Today I want to write about
happiness. I don’t feel that I am any kind of expert on the subject. Probably
my real reason for writing about it has to do with my own surprise that I am
happier than I have ever been. I didn’t really expect to be happy. I never made
it a particular focus (a priority) of my life either, so you can imagine my
surprise and curiosity about this burgeoning feeling of well-being. A part of
what I want to write has to do with my suspicion that my happiness has come
with getting older.
What makes us happy?
Probably, the answer to that question is as diverse as we humans are. Still, I
can’t help but notice that I am experiencing a kind of happiness that doesn’t
seem to be emanating from the world around me. I don’t know about you, but I
grew up, until now, with the notion that when things, and I mean stuff like
money, jobs, homes, relationships, vacations or enlightenment, lined up, then I
would be happy. I have almost none of that today and I’m happier than ever, so
what gives?
Happiness, at least for me,
seems more to be an internal phenomenon rather than being something out there.
The happiness I find in the world, I seem to find first in me. That is a
radical change from the idea of happiness I first learned. Strangely owning my own home doesn’t
make me as happy as owning, and being comfortable, in my own skin.
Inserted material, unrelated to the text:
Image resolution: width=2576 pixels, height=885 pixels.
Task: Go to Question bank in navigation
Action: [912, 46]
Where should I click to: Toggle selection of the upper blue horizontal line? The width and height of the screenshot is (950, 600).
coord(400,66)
One is an
economic achievement, the other is a harder-won acheivement with my self. The
sense of being at home in my home is more gratifying and sustainable when I
occupy myself.
Happiness has become more of
a reality to me as I have aged. I don’t think that merely aging did it. I think
something happened inside me. I ripened into happiness. For me the happiness
accompanied my gratitude with living. I came through a lot, through a long time
of being more dead than alive, through a time of realizing I was being given a
second chance, and through being surrounded by a host of others, mainly old
folks, who similarly struggled, endured and found a way to happily persevere.
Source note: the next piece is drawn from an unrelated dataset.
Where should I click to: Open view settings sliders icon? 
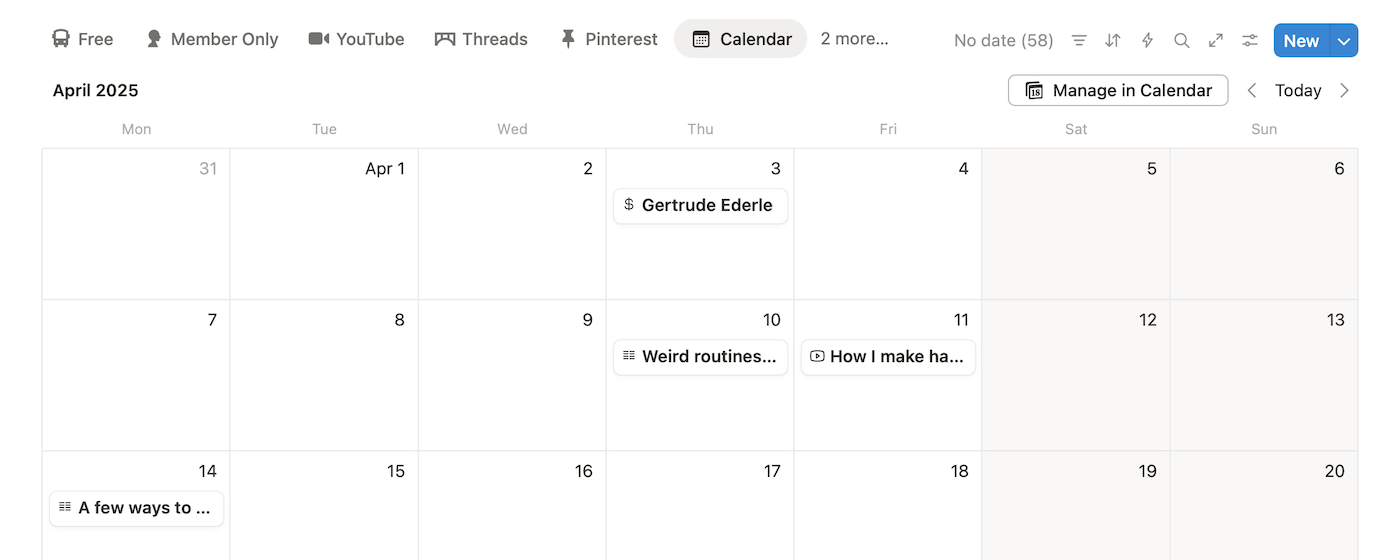click(x=1250, y=41)
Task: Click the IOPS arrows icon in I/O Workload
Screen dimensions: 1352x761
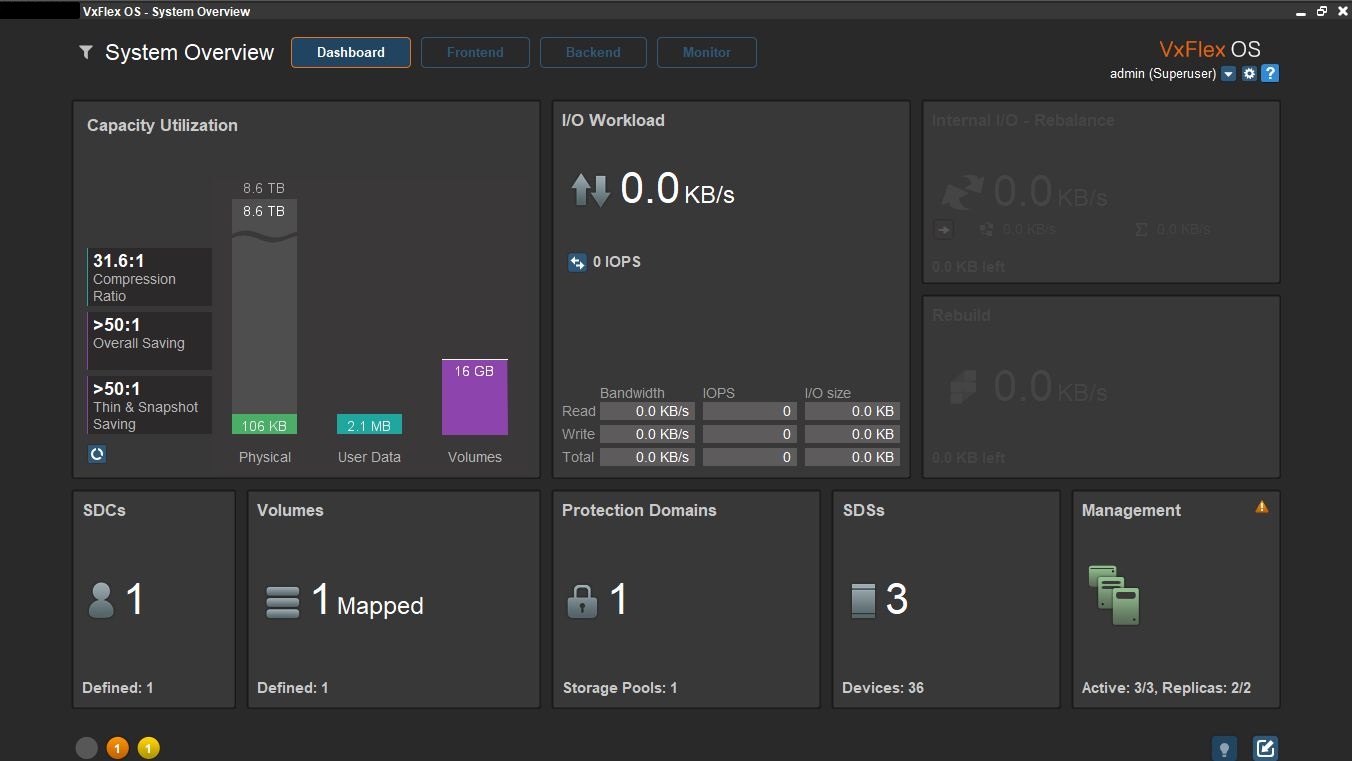Action: [x=577, y=262]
It appeared that I was happy because Life had put me through the wringer and I
had emerged more solid than I once had been.
I came to being happy not
because I aged, but because I aged well. What do I mean? Well, I’m still formulating
this, but it seems that I have something to do with the fact of my happiness
despite being disabled, and having to ask others for help (a widespread fear),
and having no insurance (the economic social net), I am still somehow happy. I
know, in part, it’s the company I keep, but I also know I can keep company with
some pretty unhappy people and retain my appreciation of Life. I am happy for
no good conventional reason. No, I don’t think it is because I’m crazy. I’m
weird but not over the bend. I’m happy for a non-conventional reason, because
I’ve become what the Universe intended — myself.
If I sound a little like
Walt Whitman, so be it. Life has shaped me into a misshapen, dysfunctional
being, which is a horror story of possibility for anyone who really takes my
life in, and has conferred happiness upon me. How can that be? I haven’t been
able to believe it for the longest time. So I wouldn’t blame you, if you don’t.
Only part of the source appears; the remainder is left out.